Story requirements:
Less than 1,000 words
Finish in one sitting
Prompt: write about an authority figure
Note: everything in this story is absolutely true except that I don't drink coffee
A Little Somethin' Somethin'
I’m elated. Is the sun a little warmer on my face? Do the birds chirp a little louder in my ears? Is there a little somethin’, somethin’ in this McDonald’s coffee besides coffee? I’m giddy. Larry, the editor of Purple Clover, likes my story. He wants to read more of it. I’ve pitched him dozens of ideas; he’s finally approved one. This is it. I can actually feel it in my bones. This is the story that will launch my career. I’ve dissected every word, every sentence, every paragraph. It’s perfect, but just to be on the safe side, I read it one more time. Should I use an exclamation mark, or not? Oh, this makes my stomach hurt. What if I’m rejected because of one exclamation mark? Did Mark Twain develop IBS over an exclamation mark? I need some Mylanta or a margirita or both.

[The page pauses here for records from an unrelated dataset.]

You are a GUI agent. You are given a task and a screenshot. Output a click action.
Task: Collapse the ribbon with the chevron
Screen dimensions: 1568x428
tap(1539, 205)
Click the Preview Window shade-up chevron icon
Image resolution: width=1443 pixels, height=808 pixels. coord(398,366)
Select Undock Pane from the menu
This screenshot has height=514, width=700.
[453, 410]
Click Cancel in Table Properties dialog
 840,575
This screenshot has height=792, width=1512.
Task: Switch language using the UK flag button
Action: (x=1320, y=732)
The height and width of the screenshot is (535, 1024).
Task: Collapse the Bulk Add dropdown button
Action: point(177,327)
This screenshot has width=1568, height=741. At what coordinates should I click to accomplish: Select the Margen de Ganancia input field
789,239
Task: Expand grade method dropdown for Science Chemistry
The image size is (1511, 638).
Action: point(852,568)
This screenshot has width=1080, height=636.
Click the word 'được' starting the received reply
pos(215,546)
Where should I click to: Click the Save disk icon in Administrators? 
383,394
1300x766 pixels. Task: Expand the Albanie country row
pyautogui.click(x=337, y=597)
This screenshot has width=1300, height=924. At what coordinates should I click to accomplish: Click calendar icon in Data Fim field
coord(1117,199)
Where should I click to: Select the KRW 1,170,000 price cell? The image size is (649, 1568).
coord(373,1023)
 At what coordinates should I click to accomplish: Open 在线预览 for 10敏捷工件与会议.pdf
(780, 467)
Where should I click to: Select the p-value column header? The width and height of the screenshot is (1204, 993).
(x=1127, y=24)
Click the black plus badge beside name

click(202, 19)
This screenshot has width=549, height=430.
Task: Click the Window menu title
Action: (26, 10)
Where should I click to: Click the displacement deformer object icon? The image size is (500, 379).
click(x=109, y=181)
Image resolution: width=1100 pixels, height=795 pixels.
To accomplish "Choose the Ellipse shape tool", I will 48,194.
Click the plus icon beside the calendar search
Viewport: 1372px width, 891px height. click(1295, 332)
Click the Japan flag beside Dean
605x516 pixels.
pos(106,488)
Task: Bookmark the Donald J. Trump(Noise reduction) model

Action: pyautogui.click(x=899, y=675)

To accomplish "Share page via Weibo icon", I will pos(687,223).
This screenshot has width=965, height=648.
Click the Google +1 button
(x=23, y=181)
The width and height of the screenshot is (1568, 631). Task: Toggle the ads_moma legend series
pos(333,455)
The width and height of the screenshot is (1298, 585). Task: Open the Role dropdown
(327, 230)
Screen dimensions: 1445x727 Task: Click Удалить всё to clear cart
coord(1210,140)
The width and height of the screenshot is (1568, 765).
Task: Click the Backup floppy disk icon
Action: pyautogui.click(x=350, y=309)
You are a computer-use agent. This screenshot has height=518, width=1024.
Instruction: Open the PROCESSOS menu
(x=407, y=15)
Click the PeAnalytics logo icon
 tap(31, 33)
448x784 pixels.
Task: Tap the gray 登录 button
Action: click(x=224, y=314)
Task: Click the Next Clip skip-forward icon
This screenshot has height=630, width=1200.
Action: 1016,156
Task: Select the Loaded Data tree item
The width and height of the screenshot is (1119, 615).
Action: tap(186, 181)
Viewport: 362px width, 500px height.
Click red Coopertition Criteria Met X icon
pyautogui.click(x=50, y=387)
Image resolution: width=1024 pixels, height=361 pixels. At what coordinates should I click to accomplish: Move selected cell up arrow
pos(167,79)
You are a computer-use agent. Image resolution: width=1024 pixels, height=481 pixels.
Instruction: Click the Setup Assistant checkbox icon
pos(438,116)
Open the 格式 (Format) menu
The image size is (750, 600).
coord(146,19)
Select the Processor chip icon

I hit the send button and await the accolades. Nope, I’m not going to sit here and wait. I have things to do and people to see, or is it people to do and things to see? I don’t know; I just know that all my hard work will not have been in vain. The hours of struggle will have been worth it when my glorious byline appears under their masthead. I wonder if Larry likes fruit. Maybe I’ll send him an edible arrangement. Nope, can’t do that; I have no money; I’m a writer. That’s okay, my fortunes will turn soon. I wonder how long it will be before I get a book deal.
Wow, I’ve already heard back from him. He probably likes it so much he just couldn’t wait to tell me. I think I’ll go ahead and send that arrangement; the electricity bill can wait. I can’t find my credit card. Oh well, I need to read what Larry has to say. He’s so smart; I bet he’s good-looking too. He probably has one of those corner offices that’s all glass and looks down on LA. I’ll probably have to move to LA when TPTB in Hollywood ask me to write the screenplay for my story. That's going to be a pain because I hate traffic.
I’ve read his email three times, and I’m still not sure I’m reading it correctly. My story is not quite what he’s looking for; what the hell does he mean by that? It was what he was looking for an hour ago. He must be an idiot, and you know he’s probably ugly as sin. That’s why he’s an editor and not an actor. It’s a damn good thing I didn’t send that arrangement. Where’s the whiskey? I need a little somethin’, somethin’ in this coffee.